*TASK BRIEF*: Type out the data below in its entirety, exactly as given.

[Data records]
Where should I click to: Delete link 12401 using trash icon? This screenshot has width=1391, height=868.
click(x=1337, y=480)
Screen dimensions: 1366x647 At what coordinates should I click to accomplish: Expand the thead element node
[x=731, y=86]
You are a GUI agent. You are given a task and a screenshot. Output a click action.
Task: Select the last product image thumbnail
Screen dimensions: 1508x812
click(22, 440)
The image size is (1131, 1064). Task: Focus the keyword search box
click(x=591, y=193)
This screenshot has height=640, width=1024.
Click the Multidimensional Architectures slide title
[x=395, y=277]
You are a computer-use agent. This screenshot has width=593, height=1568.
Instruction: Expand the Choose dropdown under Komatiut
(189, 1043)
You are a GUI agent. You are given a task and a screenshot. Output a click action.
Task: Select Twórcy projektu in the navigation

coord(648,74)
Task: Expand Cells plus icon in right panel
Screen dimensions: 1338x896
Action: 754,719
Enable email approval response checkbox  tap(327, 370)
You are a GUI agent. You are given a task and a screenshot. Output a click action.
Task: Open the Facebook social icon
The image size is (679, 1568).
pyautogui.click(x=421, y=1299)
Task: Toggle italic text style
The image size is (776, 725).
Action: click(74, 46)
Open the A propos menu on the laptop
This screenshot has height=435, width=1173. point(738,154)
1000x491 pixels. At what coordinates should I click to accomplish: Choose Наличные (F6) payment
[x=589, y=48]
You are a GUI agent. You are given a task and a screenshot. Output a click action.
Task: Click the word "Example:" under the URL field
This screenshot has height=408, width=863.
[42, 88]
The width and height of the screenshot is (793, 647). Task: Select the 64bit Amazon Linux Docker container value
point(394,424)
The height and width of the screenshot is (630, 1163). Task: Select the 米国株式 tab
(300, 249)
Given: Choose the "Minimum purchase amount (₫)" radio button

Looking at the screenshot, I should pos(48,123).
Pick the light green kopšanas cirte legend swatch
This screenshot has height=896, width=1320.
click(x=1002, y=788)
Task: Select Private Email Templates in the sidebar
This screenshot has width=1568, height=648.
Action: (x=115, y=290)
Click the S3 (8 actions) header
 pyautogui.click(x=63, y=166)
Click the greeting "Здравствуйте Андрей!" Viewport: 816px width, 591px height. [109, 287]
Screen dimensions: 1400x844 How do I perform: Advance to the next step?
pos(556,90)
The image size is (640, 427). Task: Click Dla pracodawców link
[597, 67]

*SOLUTION BELOW*:
Where should I click to: Delete link 12401 using trash icon? This screenshot has width=1391, height=868.
click(x=1337, y=480)
Screen dimensions: 1366x647 At what coordinates should I click to accomplish: Expand the thead element node
[x=731, y=86]
You are a GUI agent. You are given a task and a screenshot. Output a click action.
Task: Select the last product image thumbnail
Screen dimensions: 1508x812
click(22, 440)
The image size is (1131, 1064). Task: Focus the keyword search box
click(x=591, y=193)
This screenshot has height=640, width=1024.
Click the Multidimensional Architectures slide title
[x=395, y=277]
You are a computer-use agent. This screenshot has width=593, height=1568.
Instruction: Expand the Choose dropdown under Komatiut
(189, 1043)
You are a GUI agent. You are given a task and a screenshot. Output a click action.
Task: Select Twórcy projektu in the navigation

coord(648,74)
Task: Expand Cells plus icon in right panel
Screen dimensions: 1338x896
Action: 754,719
Enable email approval response checkbox  tap(327, 370)
You are a GUI agent. You are given a task and a screenshot. Output a click action.
Task: Open the Facebook social icon
The image size is (679, 1568).
pyautogui.click(x=421, y=1299)
Task: Toggle italic text style
The image size is (776, 725).
Action: click(74, 46)
Open the A propos menu on the laptop
This screenshot has height=435, width=1173. point(738,154)
1000x491 pixels. At what coordinates should I click to accomplish: Choose Наличные (F6) payment
[x=589, y=48]
You are a GUI agent. You are given a task and a screenshot. Output a click action.
Task: Click the word "Example:" under the URL field
This screenshot has height=408, width=863.
[42, 88]
The width and height of the screenshot is (793, 647). Task: Select the 64bit Amazon Linux Docker container value
point(394,424)
The height and width of the screenshot is (630, 1163). Task: Select the 米国株式 tab
(300, 249)
Given: Choose the "Minimum purchase amount (₫)" radio button

Looking at the screenshot, I should pos(48,123).
Pick the light green kopšanas cirte legend swatch
This screenshot has height=896, width=1320.
click(x=1002, y=788)
Task: Select Private Email Templates in the sidebar
This screenshot has width=1568, height=648.
Action: (x=115, y=290)
Click the S3 (8 actions) header
 pyautogui.click(x=63, y=166)
Click the greeting "Здравствуйте Андрей!" Viewport: 816px width, 591px height. [109, 287]
Screen dimensions: 1400x844 How do I perform: Advance to the next step?
pos(556,90)
The image size is (640, 427). Task: Click Dla pracodawców link
[597, 67]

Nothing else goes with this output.